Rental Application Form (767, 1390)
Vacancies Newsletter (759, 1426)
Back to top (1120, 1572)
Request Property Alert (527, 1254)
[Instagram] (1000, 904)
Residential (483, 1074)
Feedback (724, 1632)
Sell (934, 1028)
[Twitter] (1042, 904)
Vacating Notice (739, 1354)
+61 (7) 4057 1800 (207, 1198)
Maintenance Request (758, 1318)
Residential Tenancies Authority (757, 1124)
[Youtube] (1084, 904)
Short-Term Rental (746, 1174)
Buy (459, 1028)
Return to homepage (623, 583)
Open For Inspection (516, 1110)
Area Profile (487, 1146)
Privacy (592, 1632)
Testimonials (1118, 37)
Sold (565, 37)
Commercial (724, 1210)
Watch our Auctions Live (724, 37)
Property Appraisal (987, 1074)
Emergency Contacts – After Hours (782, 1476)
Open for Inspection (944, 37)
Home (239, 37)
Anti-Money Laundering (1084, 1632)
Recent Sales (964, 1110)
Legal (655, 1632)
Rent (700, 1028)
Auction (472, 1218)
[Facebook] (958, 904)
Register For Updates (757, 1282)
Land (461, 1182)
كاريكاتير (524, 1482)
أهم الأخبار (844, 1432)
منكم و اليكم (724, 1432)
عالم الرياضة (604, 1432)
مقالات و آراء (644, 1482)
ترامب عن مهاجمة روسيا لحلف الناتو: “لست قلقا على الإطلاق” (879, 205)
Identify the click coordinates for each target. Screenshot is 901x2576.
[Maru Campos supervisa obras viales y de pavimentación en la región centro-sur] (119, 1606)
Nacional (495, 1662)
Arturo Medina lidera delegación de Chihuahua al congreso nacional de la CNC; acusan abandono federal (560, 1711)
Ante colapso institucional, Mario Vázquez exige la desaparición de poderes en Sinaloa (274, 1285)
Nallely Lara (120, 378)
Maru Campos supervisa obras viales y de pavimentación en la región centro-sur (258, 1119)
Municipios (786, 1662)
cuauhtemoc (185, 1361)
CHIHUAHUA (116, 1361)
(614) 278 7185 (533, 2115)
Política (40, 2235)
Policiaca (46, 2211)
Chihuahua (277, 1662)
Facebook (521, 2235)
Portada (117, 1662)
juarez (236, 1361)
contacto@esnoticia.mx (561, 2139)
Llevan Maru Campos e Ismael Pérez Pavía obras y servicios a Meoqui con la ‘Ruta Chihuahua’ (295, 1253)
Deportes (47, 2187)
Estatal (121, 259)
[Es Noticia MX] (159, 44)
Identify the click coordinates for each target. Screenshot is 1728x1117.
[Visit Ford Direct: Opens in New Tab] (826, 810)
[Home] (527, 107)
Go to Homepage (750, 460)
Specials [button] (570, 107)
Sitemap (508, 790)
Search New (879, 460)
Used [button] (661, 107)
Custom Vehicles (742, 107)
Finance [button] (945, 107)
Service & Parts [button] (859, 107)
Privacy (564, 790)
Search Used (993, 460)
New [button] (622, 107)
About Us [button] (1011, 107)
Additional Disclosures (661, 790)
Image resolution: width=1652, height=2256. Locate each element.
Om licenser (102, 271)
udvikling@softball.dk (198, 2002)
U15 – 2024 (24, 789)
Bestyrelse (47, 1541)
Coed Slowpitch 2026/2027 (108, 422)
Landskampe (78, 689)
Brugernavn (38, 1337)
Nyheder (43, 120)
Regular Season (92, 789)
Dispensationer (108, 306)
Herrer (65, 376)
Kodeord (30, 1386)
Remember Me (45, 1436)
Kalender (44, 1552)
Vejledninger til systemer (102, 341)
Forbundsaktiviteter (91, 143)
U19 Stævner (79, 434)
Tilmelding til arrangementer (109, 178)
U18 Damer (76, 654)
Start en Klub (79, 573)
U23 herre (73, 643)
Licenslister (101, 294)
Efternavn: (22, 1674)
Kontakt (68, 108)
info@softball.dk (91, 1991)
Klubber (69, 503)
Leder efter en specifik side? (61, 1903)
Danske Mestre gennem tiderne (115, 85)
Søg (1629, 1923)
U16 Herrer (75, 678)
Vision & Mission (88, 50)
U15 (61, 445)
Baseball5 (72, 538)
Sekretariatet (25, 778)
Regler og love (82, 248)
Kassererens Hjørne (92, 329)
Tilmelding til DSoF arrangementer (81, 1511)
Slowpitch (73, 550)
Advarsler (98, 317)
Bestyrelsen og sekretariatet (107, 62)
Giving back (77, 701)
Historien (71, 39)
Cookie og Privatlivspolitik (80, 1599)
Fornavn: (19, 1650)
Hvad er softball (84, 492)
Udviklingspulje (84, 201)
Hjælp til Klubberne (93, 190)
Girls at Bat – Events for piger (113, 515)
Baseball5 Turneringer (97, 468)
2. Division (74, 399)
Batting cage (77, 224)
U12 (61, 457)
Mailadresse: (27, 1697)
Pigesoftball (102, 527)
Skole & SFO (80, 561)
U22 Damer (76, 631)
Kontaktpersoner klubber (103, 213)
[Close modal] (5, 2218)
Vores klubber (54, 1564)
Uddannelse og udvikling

▸ **WHAT THE TASK ASKS**: Output the full listing exactly as it stands.

▸ **FINISHED EXERCISE**:
Rental Application Form (767, 1390)
Vacancies Newsletter (759, 1426)
Back to top (1120, 1572)
Request Property Alert (527, 1254)
[Instagram] (1000, 904)
Residential (483, 1074)
Feedback (724, 1632)
Sell (934, 1028)
[Twitter] (1042, 904)
Vacating Notice (739, 1354)
+61 (7) 4057 1800 (207, 1198)
Maintenance Request (758, 1318)
Residential Tenancies Authority (757, 1124)
[Youtube] (1084, 904)
Short-Term Rental (746, 1174)
Buy (459, 1028)
Return to homepage (623, 583)
Open For Inspection (516, 1110)
Area Profile (487, 1146)
Privacy (592, 1632)
Testimonials (1118, 37)
Sold (565, 37)
Commercial (724, 1210)
Watch our Auctions Live (724, 37)
Property Appraisal (987, 1074)
Emergency Contacts – After Hours (782, 1476)
Open for Inspection (944, 37)
Home (239, 37)
Anti-Money Laundering (1084, 1632)
Recent Sales (964, 1110)
Legal (655, 1632)
Rent (700, 1028)
Auction (472, 1218)
[Facebook] (958, 904)
Register For Updates (757, 1282)
Land (461, 1182)
كاريكاتير (524, 1482)
أهم الأخبار (844, 1432)
منكم و اليكم (724, 1432)
عالم الرياضة (604, 1432)
مقالات و آراء (644, 1482)
ترامب عن مهاجمة روسيا لحلف الناتو: “لست قلقا على الإطلاق” (879, 205)
Identify the click coordinates for each target. Screenshot is 901x2576.
[Maru Campos supervisa obras viales y de pavimentación en la región centro-sur] (119, 1606)
Nacional (495, 1662)
Arturo Medina lidera delegación de Chihuahua al congreso nacional de la CNC; acusan abandono federal (560, 1711)
Ante colapso institucional, Mario Vázquez exige la desaparición de poderes en Sinaloa (274, 1285)
Nallely Lara (120, 378)
Maru Campos supervisa obras viales y de pavimentación en la región centro-sur (258, 1119)
Municipios (786, 1662)
cuauhtemoc (185, 1361)
CHIHUAHUA (116, 1361)
(614) 278 7185 (533, 2115)
Política (40, 2235)
Policiaca (46, 2211)
Chihuahua (277, 1662)
Facebook (521, 2235)
Portada (117, 1662)
juarez (236, 1361)
contacto@esnoticia.mx (561, 2139)
Llevan Maru Campos e Ismael Pérez Pavía obras y servicios a Meoqui con la ‘Ruta Chihuahua’ (295, 1253)
Deportes (47, 2187)
Estatal (121, 259)
[Es Noticia MX] (159, 44)
Identify the click coordinates for each target. Screenshot is 1728x1117.
[Visit Ford Direct: Opens in New Tab] (826, 810)
[Home] (527, 107)
Go to Homepage (750, 460)
Specials [button] (570, 107)
Sitemap (508, 790)
Search New (879, 460)
Used [button] (661, 107)
Custom Vehicles (742, 107)
Finance [button] (945, 107)
Service & Parts [button] (859, 107)
Privacy (564, 790)
Search Used (993, 460)
New [button] (622, 107)
About Us [button] (1011, 107)
Additional Disclosures (661, 790)
Image resolution: width=1652, height=2256. Locate each element.
Om licenser (102, 271)
udvikling@softball.dk (198, 2002)
U15 – 2024 (24, 789)
Bestyrelse (47, 1541)
Coed Slowpitch 2026/2027 (108, 422)
Landskampe (78, 689)
Brugernavn (38, 1337)
Nyheder (43, 120)
Regular Season (92, 789)
Dispensationer (108, 306)
Herrer (65, 376)
Kodeord (30, 1386)
Remember Me (45, 1436)
Kalender (44, 1552)
Vejledninger til systemer (102, 341)
Forbundsaktiviteter (91, 143)
U19 Stævner (79, 434)
Tilmelding til arrangementer (109, 178)
U18 Damer (76, 654)
Start en Klub (79, 573)
U23 herre (73, 643)
Licenslister (101, 294)
Efternavn: (22, 1674)
Kontakt (68, 108)
info@softball.dk (91, 1991)
Klubber (69, 503)
Leder efter en specifik side? (61, 1903)
Danske Mestre gennem tiderne (115, 85)
Søg (1629, 1923)
U16 Herrer (75, 678)
Vision & Mission (88, 50)
U15 (61, 445)
Baseball5 (72, 538)
Sekretariatet (25, 778)
Regler og love (82, 248)
Kassererens Hjørne (92, 329)
Tilmelding til DSoF arrangementer (81, 1511)
Slowpitch (73, 550)
Advarsler (98, 317)
Bestyrelsen og sekretariatet (107, 62)
Giving back (77, 701)
Historien (71, 39)
Cookie og Privatlivspolitik (80, 1599)
Fornavn: (19, 1650)
Hvad er softball (84, 492)
Udviklingspulje (84, 201)
Hjælp til Klubberne (93, 190)
Girls at Bat – Events for piger (113, 515)
Baseball5 Turneringer (97, 468)
2. Division (74, 399)
Batting cage (77, 224)
U12 (61, 457)
Mailadresse: (27, 1697)
Pigesoftball (102, 527)
Skole & SFO (80, 561)
U22 Damer (76, 631)
Kontaktpersoner klubber (103, 213)
[Close modal] (5, 2218)
Vores klubber (54, 1564)
Uddannelse og udvikling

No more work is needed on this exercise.